Saya berusaha memahami puisi penyair senior ini dengan amat sangat lapang dada (meskipun sekarang memang sedang sesak karena terlalu banyak merokok dan flu dua minggu yang belum sembuh juga). Begini. Sama halnya dengan seluruh ciptaan manusia di dunia, rokok memiliki dua sifat baik dan buruk. Misalnya, pisau yang tercipta untuk memotong makanan (dan berakhir di dada seorang istri bersimbah darah ketika sang suami kalap memergokinya selingkuh dan menancapkan benda pertama di dapur yang tertangkap tangan). Atau pacul untuk membolak-balik tanah (dan tertanam dalam-dalam di batok kepala seorang tua yang dituduh dukun santet). Atau sekop untuk menggali (dan terhunjam ke pinggang seorang adik oleh kakak yang iri berebut warisan). Oke, saya berlebihan. Mari kita ambil satu benda yang sama sekali tidak berbahaya: sendok makan (dan di otak teman saya tetap menjadi alat untuk menyodok bola mata keluar dari rongganya). Fine. Salah lagi. Sumpit? (yang ditusuk ke lubang hidung musuh Bruce Lee dan tembus ke sinus?! Aw, come on!)

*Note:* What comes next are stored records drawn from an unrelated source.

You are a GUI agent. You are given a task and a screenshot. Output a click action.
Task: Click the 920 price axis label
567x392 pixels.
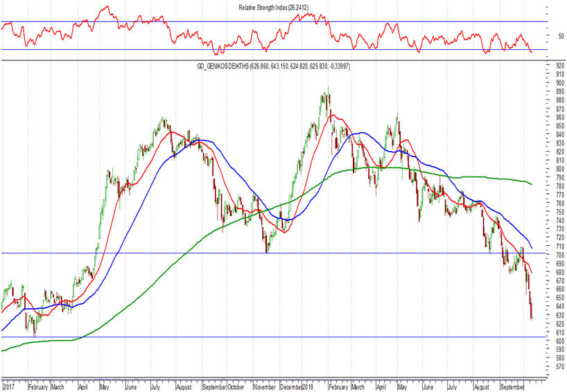(552, 66)
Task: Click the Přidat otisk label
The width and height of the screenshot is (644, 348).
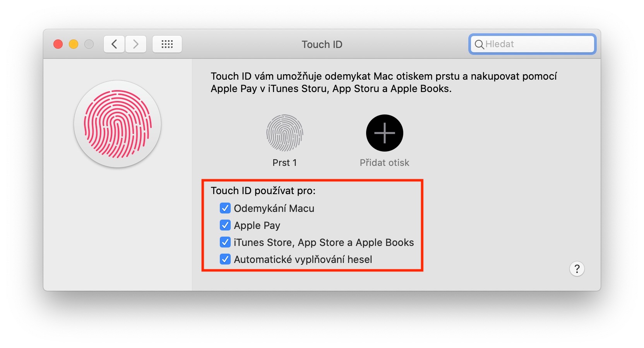Action: click(x=384, y=163)
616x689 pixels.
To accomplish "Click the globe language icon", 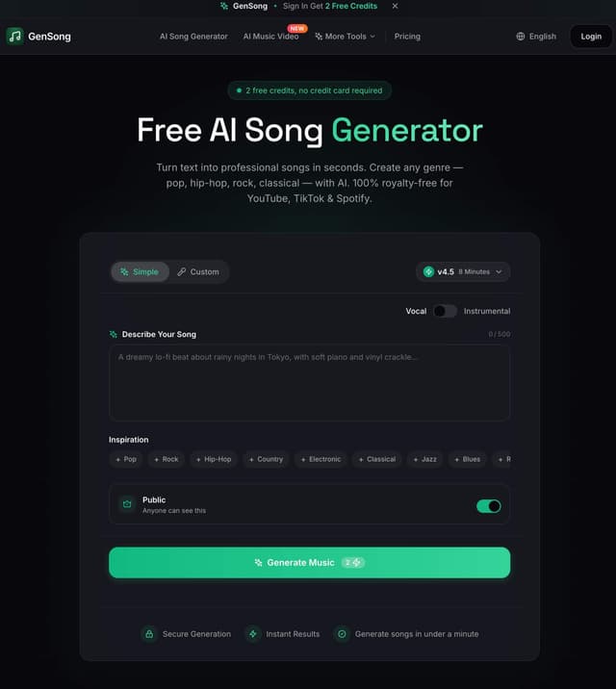I will point(520,37).
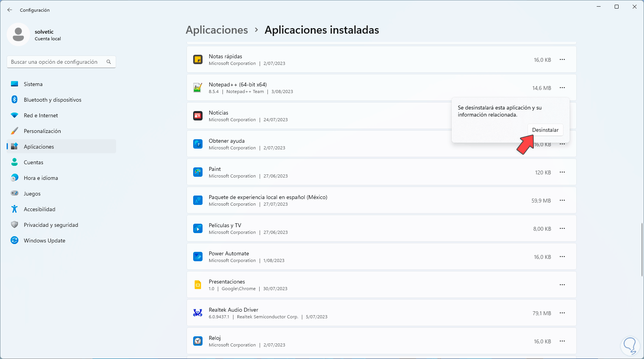644x359 pixels.
Task: Expand the three-dot menu for Power Automate
Action: point(562,257)
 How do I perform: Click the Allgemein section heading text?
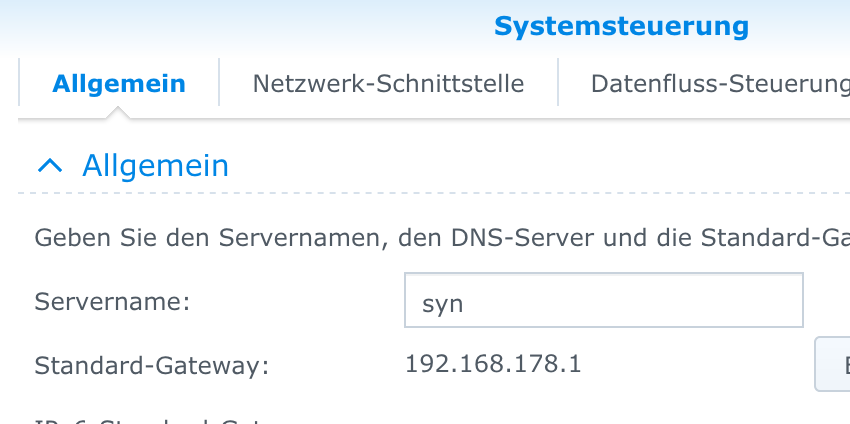[155, 165]
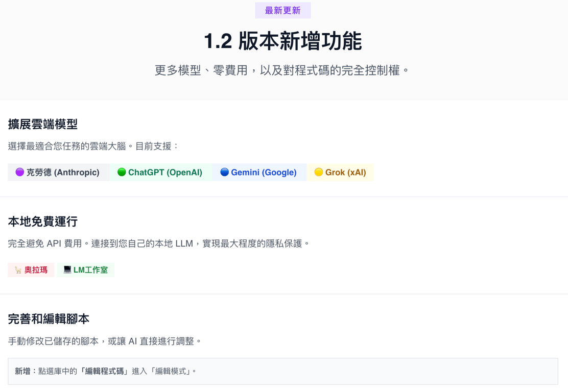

Dan apakah fungsi utama dari rokok sesungguhnya selain menjadi alat pembunuh pelan-pelan yang membuat paru-parumu terbakar hitam dan tenggorokanmu sekering Sahara? Oh, dan juga selain jadi penyumbang pajak dan cukai terbesar negeri ini serta penyerap jutaan tenaga kerja yang bahkan sudah tidak produktif?
(Kali ini saya membakar batang rokok kedua sebelum mulai mengetik paragraf baru)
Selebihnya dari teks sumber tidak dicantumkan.